The second compulsion is Hajj. Having performed three Umrahs, Hajj has become imperative and obligatory for me. And one day – although not right now – I know I will even be spiritually ready for it. When that day comes, I want not to have to bother with finding a mehram. I want to have one handy. Dad has already performed Hajj and I don’t want to put him through the physical strain at his advancing age which may be rather more advanced by the time I achieve spiritual readiness. My only other mehram – my beloved brother Sameer – is no more. Thus, the needing of a mehram…err… man in my life.
I guess this necessitates the composing of a situation vacant ad for the paper because I do not want to denigrate the holy state of matrimony by calling it a Matrimonial. Nor am I inclined to pass off as a nikah nama what would clearly be a services contract.

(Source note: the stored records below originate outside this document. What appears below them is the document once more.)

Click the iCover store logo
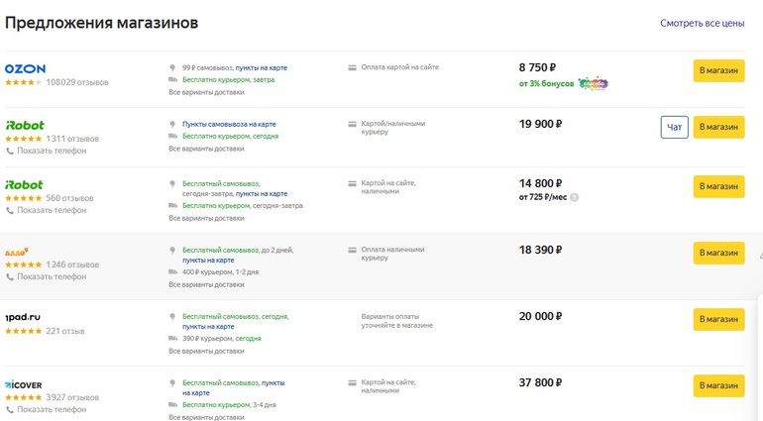This screenshot has height=421, width=763. pos(24,384)
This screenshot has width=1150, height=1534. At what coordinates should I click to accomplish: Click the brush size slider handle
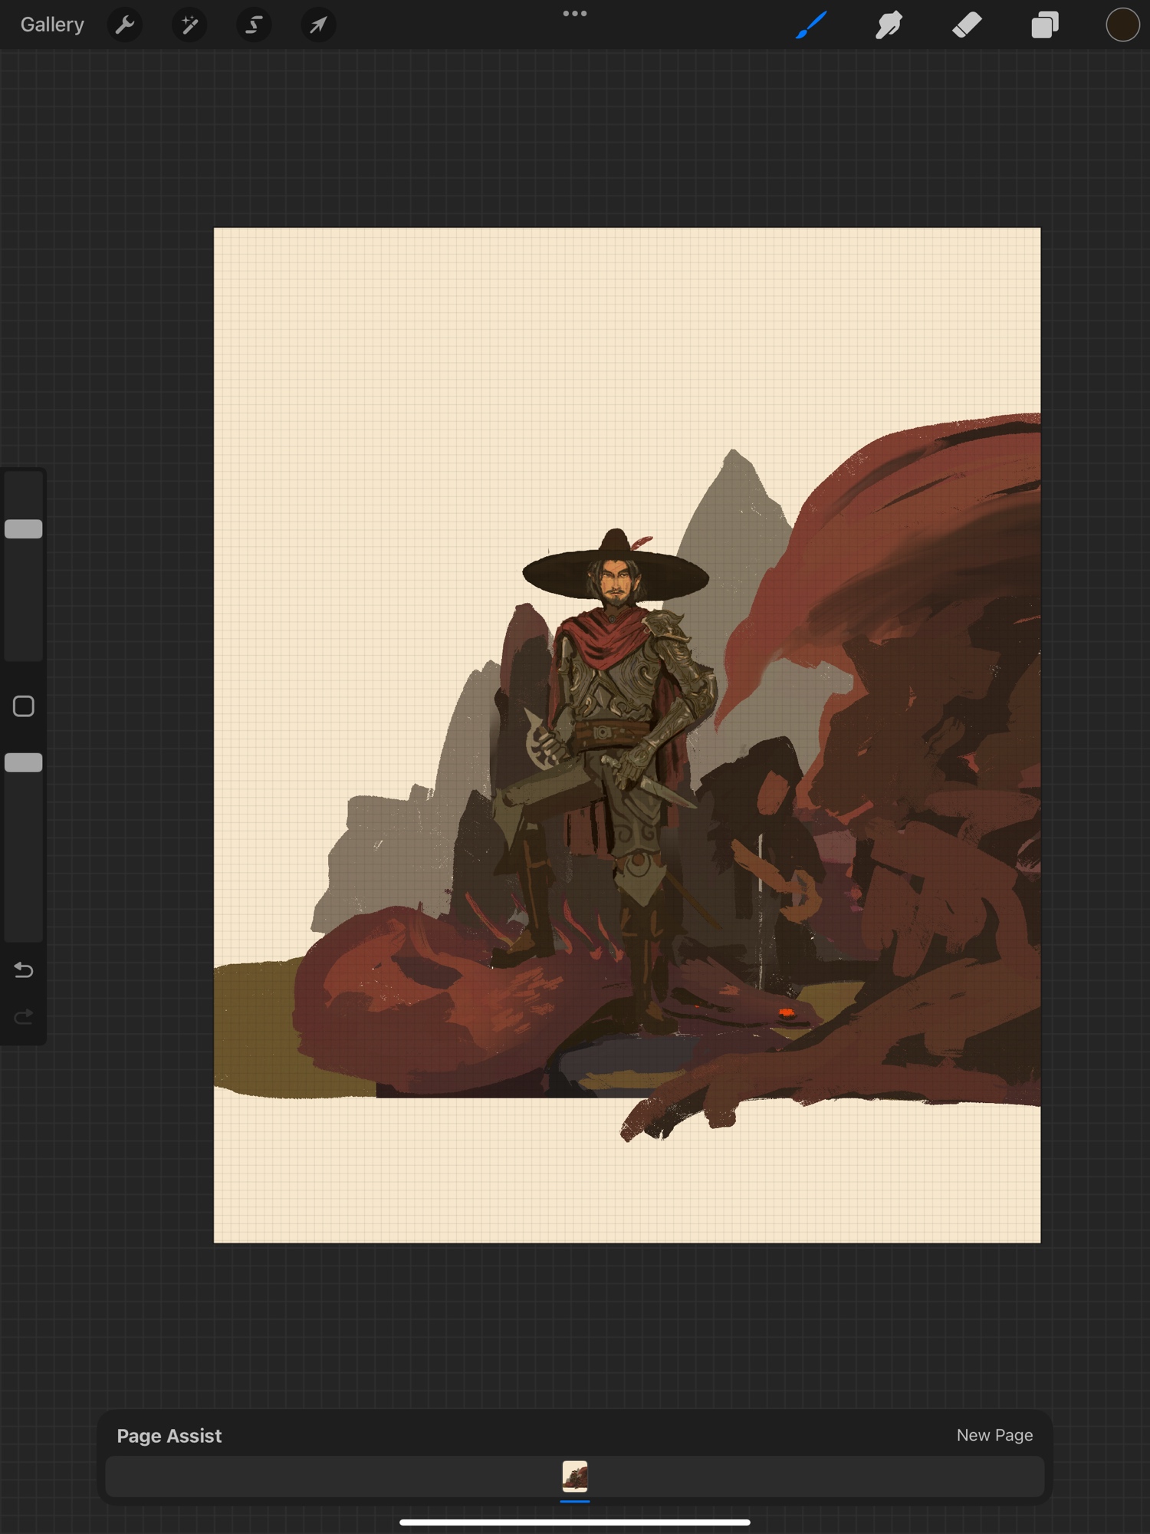click(24, 528)
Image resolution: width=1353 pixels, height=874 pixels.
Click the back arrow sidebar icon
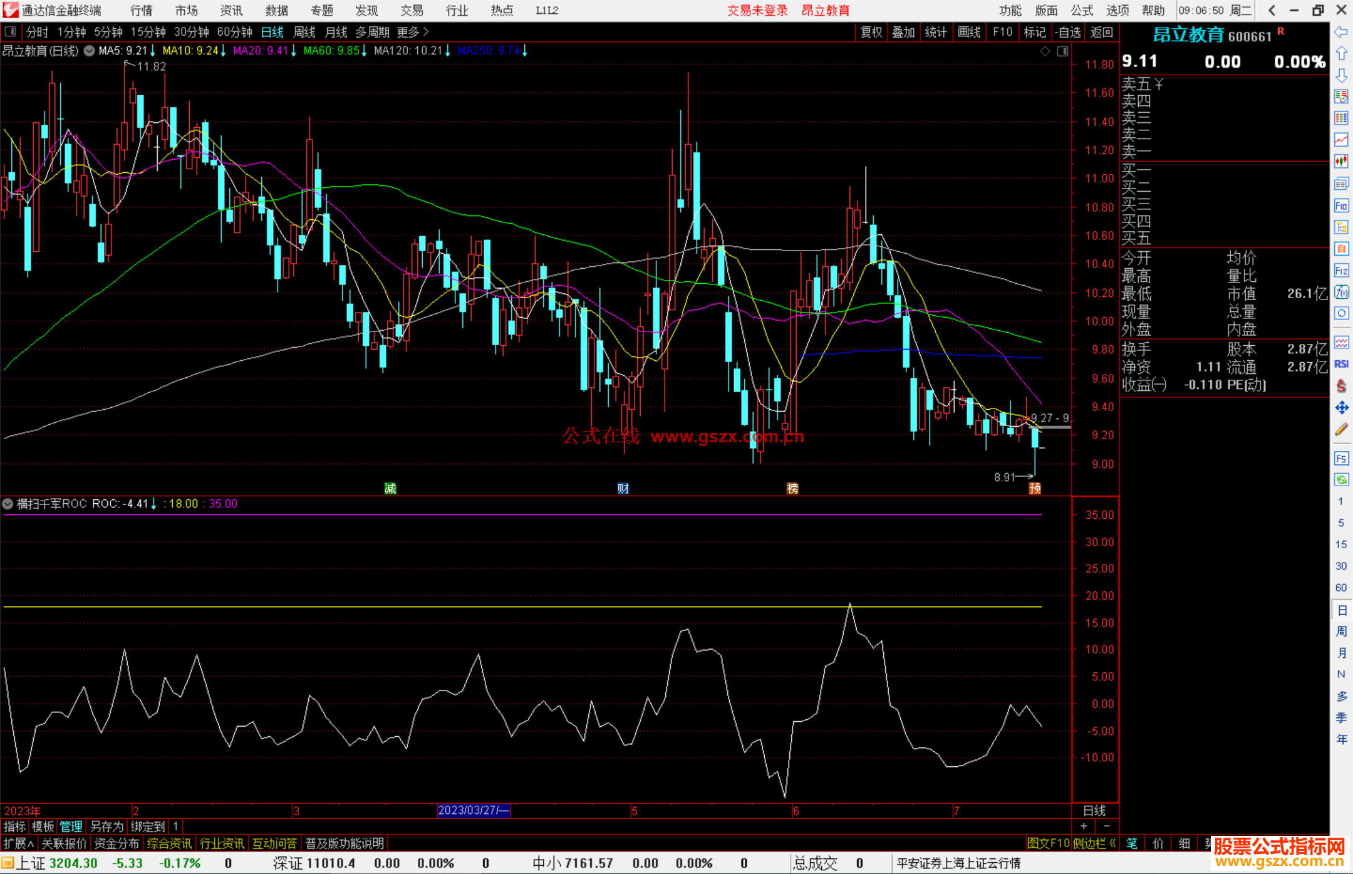tap(1341, 32)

And that’s where I’m kinda stuck.
SWOT seeks single man with paternal inclinations and spiritual aspirations. Candidates with prior paternal experience need not apply. Familiarity with religious pilgrimages would be an asset. Please apply in confidence to …
Let’s get to reason number three, a rather somber one. Simply this: I don’t want to die alone. Of course, it is quite possible that while I am coughing and spluttering my last few breaths, or more likely typing the last few words of my 35,763rd SWOT column, the man I’ve chosen as companion for that very moment (of passing on) may be clutching a National Savings Certificate coupon and waiting his turn in the queue of retirees rather than holding my hand. But it’s still worth taking the chance that he might be around – and that I might beat him to the finish line – when the proverbial kicking of the bucket happens, as the expression goes. I wonder why both living (e.g. alive and kicking) and dying involve kicking. Me, I’d rather just kick butt.
So that, I guess, is my Bucket List top three – to marry for motherhood, to take the saat pheras in order to perform the tawaf-e-kaaba seven times during Hajj, and to walk down the aisle so that I need not walk the Green Mile alone.
Time I got down to writing that situation vacant ad, don’t you think?